* Try it *
Among the entries below, count the lines that contain the word "Sort". Write down only the total.

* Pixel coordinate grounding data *
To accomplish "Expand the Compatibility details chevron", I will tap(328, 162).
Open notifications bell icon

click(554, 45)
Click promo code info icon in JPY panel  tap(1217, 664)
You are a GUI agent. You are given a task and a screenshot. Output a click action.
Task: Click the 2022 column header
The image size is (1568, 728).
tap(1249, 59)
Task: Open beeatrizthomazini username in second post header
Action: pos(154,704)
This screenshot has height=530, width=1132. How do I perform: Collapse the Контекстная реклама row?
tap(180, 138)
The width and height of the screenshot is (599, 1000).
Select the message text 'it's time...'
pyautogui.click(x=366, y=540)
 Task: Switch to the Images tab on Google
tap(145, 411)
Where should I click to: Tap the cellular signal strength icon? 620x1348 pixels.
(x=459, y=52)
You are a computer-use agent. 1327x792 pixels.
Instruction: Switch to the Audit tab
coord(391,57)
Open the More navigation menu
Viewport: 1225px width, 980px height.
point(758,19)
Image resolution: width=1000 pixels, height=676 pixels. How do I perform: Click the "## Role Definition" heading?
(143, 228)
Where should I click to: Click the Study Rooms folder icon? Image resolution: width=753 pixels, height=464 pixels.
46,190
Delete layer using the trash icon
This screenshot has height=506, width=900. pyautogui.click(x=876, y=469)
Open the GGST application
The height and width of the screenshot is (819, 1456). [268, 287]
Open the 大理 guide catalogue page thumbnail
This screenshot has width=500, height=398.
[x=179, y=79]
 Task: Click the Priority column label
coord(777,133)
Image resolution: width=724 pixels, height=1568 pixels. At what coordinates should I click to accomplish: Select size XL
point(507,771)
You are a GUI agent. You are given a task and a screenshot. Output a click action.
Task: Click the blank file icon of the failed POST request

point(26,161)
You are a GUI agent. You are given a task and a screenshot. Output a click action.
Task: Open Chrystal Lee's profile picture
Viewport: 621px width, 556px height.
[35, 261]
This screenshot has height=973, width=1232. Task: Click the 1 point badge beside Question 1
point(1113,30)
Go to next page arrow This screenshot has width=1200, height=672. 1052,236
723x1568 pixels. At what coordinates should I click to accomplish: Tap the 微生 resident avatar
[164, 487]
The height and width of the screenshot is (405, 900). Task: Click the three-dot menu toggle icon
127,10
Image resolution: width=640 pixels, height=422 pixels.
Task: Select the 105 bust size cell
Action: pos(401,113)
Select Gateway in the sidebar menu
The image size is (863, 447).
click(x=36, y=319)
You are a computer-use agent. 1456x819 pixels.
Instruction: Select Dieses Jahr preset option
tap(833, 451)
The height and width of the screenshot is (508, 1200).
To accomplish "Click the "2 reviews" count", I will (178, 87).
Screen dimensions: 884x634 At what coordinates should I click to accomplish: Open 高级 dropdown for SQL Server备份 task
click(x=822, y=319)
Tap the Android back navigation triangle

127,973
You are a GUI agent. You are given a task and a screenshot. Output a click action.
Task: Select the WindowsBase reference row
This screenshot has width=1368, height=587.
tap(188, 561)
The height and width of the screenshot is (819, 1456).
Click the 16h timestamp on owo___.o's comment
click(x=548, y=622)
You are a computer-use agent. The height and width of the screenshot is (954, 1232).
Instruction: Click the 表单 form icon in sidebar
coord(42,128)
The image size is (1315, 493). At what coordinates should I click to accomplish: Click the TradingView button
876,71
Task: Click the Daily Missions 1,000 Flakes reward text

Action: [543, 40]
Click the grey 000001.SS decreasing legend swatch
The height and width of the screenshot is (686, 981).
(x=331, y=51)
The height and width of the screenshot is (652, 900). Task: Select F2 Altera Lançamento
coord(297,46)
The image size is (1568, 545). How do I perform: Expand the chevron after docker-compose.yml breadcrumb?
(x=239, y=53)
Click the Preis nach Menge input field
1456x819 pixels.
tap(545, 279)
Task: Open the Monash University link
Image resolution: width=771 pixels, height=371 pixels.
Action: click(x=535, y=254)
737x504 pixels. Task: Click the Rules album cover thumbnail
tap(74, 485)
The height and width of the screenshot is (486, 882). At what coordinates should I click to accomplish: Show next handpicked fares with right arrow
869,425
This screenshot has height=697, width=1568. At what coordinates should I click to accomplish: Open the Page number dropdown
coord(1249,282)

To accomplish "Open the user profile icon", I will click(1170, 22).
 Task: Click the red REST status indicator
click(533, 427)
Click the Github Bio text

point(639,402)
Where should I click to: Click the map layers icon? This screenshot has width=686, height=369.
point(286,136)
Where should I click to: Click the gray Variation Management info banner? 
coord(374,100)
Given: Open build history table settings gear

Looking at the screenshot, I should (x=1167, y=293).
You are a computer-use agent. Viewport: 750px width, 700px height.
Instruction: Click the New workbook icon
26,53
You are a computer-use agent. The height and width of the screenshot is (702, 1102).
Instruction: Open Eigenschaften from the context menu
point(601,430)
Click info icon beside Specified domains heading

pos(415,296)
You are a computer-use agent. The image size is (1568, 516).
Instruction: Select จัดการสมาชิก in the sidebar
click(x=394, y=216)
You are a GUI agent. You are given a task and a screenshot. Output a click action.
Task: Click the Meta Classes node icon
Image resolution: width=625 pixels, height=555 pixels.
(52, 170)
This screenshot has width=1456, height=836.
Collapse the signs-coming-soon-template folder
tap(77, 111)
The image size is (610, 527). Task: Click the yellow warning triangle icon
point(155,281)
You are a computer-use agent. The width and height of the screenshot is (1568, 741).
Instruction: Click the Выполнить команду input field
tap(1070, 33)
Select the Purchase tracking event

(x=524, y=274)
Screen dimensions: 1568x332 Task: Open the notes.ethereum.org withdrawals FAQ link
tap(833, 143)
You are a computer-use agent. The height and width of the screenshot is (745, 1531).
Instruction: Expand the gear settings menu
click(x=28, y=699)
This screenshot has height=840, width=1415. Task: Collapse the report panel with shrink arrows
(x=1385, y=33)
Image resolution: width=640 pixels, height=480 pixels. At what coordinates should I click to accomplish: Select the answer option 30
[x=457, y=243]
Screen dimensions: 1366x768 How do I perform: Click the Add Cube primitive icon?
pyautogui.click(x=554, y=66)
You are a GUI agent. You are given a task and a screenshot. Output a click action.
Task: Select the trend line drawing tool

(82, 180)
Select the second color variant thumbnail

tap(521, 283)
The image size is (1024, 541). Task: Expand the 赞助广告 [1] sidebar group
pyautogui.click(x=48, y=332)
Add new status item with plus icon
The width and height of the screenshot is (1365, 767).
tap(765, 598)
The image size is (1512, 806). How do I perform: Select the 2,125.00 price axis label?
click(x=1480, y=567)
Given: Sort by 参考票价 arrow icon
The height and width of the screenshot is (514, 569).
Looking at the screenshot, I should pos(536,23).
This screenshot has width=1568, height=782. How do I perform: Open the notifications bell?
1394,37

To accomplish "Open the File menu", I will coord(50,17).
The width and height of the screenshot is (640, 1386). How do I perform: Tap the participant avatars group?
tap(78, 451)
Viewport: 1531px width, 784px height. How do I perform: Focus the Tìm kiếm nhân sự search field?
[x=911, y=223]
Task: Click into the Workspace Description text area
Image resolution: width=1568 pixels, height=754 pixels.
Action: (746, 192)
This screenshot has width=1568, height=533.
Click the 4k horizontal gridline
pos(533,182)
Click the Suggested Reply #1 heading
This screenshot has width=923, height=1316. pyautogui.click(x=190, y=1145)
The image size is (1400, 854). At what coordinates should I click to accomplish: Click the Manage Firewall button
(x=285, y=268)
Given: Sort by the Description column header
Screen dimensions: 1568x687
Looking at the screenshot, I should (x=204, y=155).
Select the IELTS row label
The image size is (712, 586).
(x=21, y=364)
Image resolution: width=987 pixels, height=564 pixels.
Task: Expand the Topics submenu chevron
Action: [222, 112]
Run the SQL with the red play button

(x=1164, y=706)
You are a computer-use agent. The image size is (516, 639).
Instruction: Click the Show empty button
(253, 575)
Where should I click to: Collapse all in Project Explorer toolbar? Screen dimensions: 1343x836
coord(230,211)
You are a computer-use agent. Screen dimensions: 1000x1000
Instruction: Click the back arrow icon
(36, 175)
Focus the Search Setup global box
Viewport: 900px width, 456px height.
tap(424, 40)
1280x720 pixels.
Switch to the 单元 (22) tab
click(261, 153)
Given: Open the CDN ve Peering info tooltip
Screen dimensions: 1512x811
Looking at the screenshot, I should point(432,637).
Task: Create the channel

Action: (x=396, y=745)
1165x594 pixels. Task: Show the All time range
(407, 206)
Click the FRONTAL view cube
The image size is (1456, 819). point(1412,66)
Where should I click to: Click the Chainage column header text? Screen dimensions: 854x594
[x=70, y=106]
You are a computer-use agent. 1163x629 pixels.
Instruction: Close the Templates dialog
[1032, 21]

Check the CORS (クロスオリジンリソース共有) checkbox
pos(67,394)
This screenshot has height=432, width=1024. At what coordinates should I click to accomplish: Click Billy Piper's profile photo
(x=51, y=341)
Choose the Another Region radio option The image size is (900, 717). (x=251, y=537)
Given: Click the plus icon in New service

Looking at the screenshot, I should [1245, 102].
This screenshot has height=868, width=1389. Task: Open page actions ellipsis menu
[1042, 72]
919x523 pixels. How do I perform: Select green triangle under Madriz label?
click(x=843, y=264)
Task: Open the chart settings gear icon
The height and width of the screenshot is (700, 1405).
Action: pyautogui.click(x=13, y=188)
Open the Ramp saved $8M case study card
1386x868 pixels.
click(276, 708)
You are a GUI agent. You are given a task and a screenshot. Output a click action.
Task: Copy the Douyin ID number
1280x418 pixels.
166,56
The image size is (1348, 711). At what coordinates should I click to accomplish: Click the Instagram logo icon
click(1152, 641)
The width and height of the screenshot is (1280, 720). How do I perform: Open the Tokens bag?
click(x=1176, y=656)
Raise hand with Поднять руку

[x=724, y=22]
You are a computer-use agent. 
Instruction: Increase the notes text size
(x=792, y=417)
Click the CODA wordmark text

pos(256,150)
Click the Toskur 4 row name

* Output of the exercise *
2